Anonymous No.11920450
>>11920181
How so?
Anonymous No.11920457
I wouldn't know. My school bullied me for liking video games—ESPECIALLY Pokémon.
Anonymous No.11920465
I never traded or battled with anyone because only one kid had a link cable and he was a prick
Anonymous No.11920469 >>11920476
Ah—Pokémania at its zenith! To battle and trade Pokémon with other children during that incandescent period—roughly spanning 1998 to 2000 in much of the West—was to participate in a cultural phenomenon so all-consuming that it seemed less like a hobby and more like an unspoken social contract. Schoolyards transformed into bustling, ad hoc trading floors—Game Boys linked by physical cables (the now-quaint Link Cable, itself practically a relic even then) became conduits for transactions both practical and mythic.

The experience was at once competitive and communal.

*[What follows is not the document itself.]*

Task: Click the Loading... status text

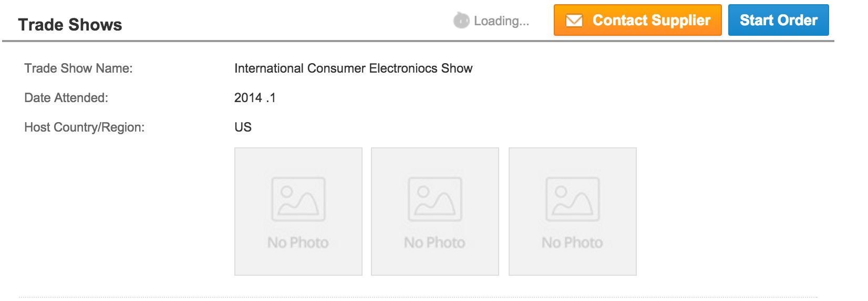Action: pyautogui.click(x=501, y=21)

Battles were fierce—teams painstakingly trained, strategies refined with all the tactical seriousness that nine-year-olds could muster—yet trading was its own delicate diplomacy. Negotiations over rare creatures like Mewtwo or the elusive starters had all the gravitas of international treaties—complete with heartbreak, triumph, and, on occasion, whispered accusations of “cheating.”

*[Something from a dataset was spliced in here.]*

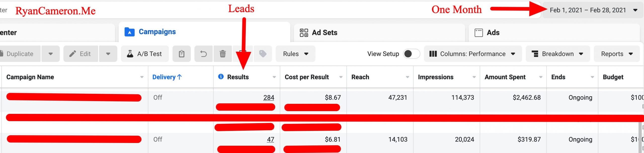Open the Reports menu button
The height and width of the screenshot is (153, 644).
click(617, 54)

And over it all hung the strange electricity of the moment—Pokémon cards, television episodes, the first films, and the games themselves forming a kind of omnipresent cultural ecosystem. To battle and trade during this height was not simply to play a game—it was to inhabit an entire shared mythology. It was a social rite, a lingua franca, and for a time, it seemed, an indispensable component of childhood itself.

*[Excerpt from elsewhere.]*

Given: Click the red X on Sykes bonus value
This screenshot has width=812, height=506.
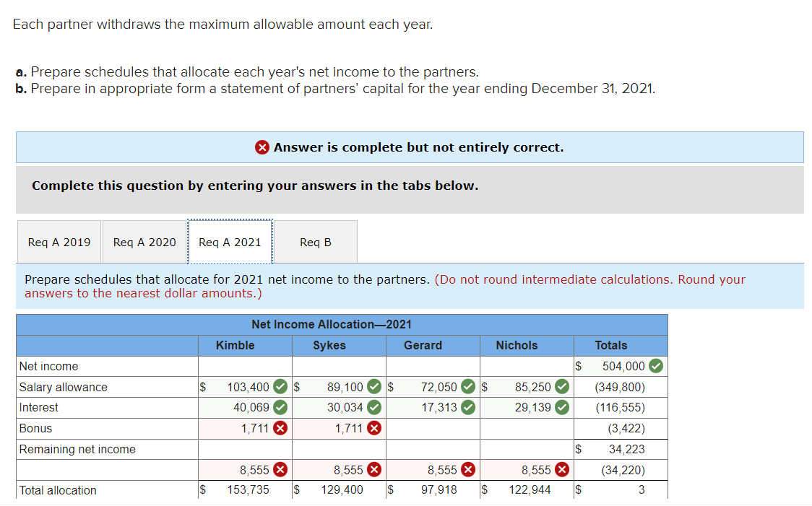Looking at the screenshot, I should click(373, 429).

In short—Pokémon battling and trading during the height of Pokémania was less a pastime than a generational experience, a flashpoint of collective imagination unlikely to be replicated.
Anonymous No.11920476
>>11920469
intrinsically human post
Anonymous No.11920509 >>11920524
I never played the Pokémon TCG I only collected it. It was pretty cool at the time when it was new because you could assume a lot of people even strangers just had the cards with them so there was always the sense you could trade anywhere. Yugioh was also like this for a while in the early 2000s. I was able to make a trade at the mall with some other bored kid while my mom was dragging my little brother and I around while she shopped for clothing. Same thing when I was at the dentist, I was able to trade in the dentists office waiting area. Another yugioh trade was me sitting in the car, looking through my cards, seeing someone looking at their cards, and me autistically getting out of the car asking if they would want to trade. I completed my trade before my mom even got back from inside the gas station.


Point of my rambling is that Pokémon and yugioh really were everywhere for a while and that was probably what made it so cool to me. The negative about this though was how obsessed people were. I’ll share a story in the next post.
Anonymous No.11920524 >>11920578 >>11920672
>>11920509
So anyway. When I was in 3rd or 4th grade that was when Pokémon was really fucking taking off. People would bring their cards to trade at lunch or in class. The school made some gay ass fucking rule that you couldn’t bring them anymore and if the faculty saw you had Pokémon cards they would take them and you would need to get them afterschool from the principles office.


I was in a group of like 10 other people trading cards at recess, and one of those retard useless yard duty soccer moms came up and took all of our cards to the principles office. She didn’t bother to seperate them in any meaningful way.


So when I went to get my cards after school a bunch of them were missing and I assume a lot of the other kids cards were missing too because some fucker decided to steal our shit like a fucking asshole. This is how obsessed people were back then about this shit. It was like gold to them, or crack. That was the downside to the Pokémon craze.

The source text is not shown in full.